Because a forensic pathologist found parasites on every body he opened for 19 years and documented them as "incidental" while 41,000 Americans a year died from pneumonia that entered through the barrier the mites were holding open. Because a 72-year-old woman saw what was living inside her own face and put her hand over her mouth for 11 seconds. Because a retired postal worker died from pneumonia that started with mites his dermatologist treated on the outside and never addressed on the inside. Because a retired bookkeeper's Flonase was feeding the colony that opened her lungs to infection for 6 years.

The formulation is manufactured by NutraMD®. Pharmaceutical-grade povidone-iodine combined with fulvic acid. It kills the bacteria the mites let through. It disrupts the environment the mites need.
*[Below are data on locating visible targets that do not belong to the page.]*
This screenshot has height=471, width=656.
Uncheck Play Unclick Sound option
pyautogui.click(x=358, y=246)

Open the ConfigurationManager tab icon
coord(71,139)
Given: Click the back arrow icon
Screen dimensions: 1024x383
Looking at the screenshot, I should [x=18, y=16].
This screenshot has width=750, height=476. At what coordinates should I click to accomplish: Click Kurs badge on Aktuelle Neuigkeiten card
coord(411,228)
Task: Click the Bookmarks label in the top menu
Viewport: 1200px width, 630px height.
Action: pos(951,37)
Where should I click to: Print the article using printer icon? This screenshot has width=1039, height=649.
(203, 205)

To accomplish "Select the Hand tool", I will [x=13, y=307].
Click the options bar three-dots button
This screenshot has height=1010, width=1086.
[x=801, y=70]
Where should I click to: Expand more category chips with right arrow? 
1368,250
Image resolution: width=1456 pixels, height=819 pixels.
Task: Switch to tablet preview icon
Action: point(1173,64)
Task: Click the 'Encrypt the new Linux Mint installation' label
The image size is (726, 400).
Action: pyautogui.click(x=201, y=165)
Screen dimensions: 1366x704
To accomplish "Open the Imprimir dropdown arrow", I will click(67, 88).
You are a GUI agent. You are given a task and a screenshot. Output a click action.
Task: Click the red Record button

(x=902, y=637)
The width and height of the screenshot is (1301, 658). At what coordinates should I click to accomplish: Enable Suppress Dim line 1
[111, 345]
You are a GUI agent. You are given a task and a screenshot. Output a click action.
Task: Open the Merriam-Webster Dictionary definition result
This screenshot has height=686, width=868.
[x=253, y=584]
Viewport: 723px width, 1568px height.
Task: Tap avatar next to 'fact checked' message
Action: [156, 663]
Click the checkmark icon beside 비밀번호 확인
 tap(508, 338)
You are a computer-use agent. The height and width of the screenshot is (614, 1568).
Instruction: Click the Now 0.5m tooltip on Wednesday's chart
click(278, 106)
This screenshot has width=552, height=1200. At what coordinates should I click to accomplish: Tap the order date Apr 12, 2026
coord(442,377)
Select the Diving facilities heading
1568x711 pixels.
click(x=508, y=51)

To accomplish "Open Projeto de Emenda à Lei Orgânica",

It closes the gate that has been open inside your face — in the dark, in the follicles — for years.

NutraMD Nasal Iodine Defense Spray

NutraMD® Nasal Defense Spray

The compound that closes the gate the parasites hold open. Kills bacteria. Disrupts mites. Two sprays per nostril. Ten seconds. Twice a day. 90-day money-back guarantee.

SEE THE NASAL DEFENSE SPRAY →
• • •

What Readers Are Saying

"My mother Phyllis died because she waited for Monday. The mites didn't wait. They'd been in her nasal follicles for 12 years, holding the barrier open while she sprayed Flonase every morning and her doctor renewed the prescription every visit. If two sprays of nasal iodine before bed could have killed the bacteria the mites let through, she would still be writing in blue pen on the calendar. She'd be calling Dr. Chen. She'd be alive."

— Janet K., 49, Katy, TX

"I saw what was living inside my face on a microscope screen. Dozens of parasites in a single follicle. Moving. I washed my face twice a day for 50 years. They were underneath the entire time. I started nasal iodine that day. First spring in 8 years I haven't been sick. The only thing I changed."

— Gloria R., 72, Mesa, AZ

"My husband Bill died because his dermatologist treated his rosacea for 8 years and never looked inside his nose. The same mites causing the redness on his cheeks were causing the congestion that opened his lungs. Nobody connected it. Nobody tested for mites. Nobody told us. Biscuit still looks past me when I come through the door."

— Eleanor D., 72, Decatur, GA

"The phone is still face-down on the nightstand. I can feel them at night. I don't know if it's real. My Flonase was feeding the colony for 6 years and nobody told me. I use nasal iodine now. Two sprays before bed. Because I know what's living on my face. And I know what it let through."

— Carol M., 68, Richardson, TX

They Are on Your Face Right Now

84% of adults over 60. Nearly 100% over 70. On every cadaver ever examined. In the follicles. Waiting for tonight. The gate is open. The bacteria walks through while you sleep. Two sprays. Ten seconds. Before they come out.

SEE WHAT DOCTORS ARE USING →
• • •

Disclaimer: This article is for informational purposes only and does not constitute medical advice. Consult your healthcare provider before starting any new health product. Povidone-iodine nasal products should not be used by individuals with iodine allergies or thyroid conditions without medical supervision. Individual results may vary.